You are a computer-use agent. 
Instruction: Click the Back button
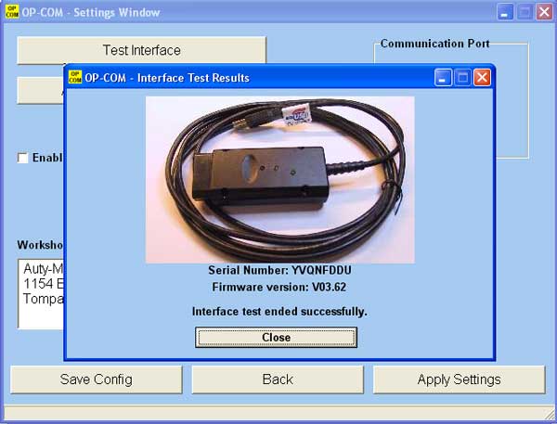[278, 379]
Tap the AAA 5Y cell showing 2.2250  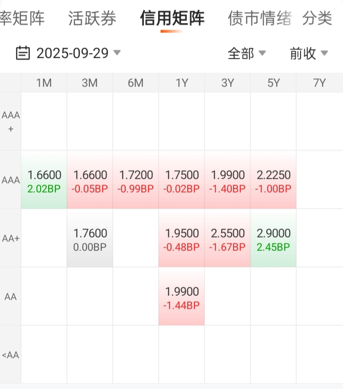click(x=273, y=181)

...

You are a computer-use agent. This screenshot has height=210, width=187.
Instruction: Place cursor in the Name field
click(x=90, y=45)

--

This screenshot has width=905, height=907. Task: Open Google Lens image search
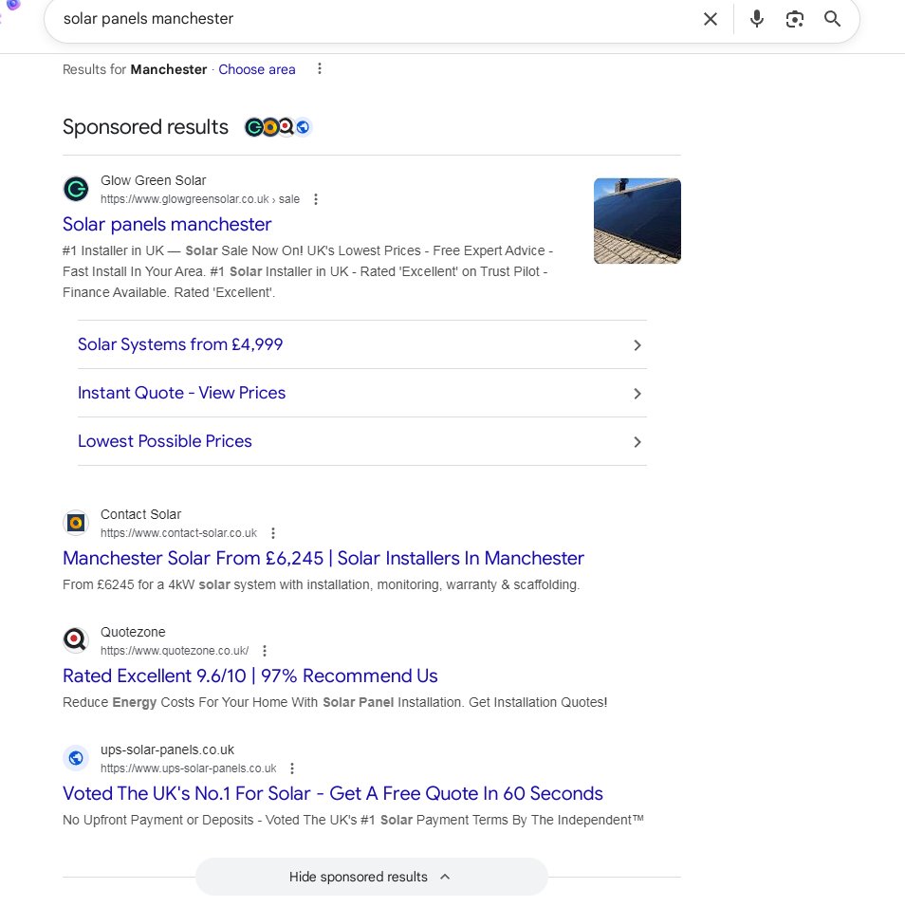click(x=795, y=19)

● Required task:
Pull out each line above that contains the word "Instruction", and copy those lines unchanged.

● Exercise output:
Instruction: Click the Back button
Instruction: Place cursor in the Name field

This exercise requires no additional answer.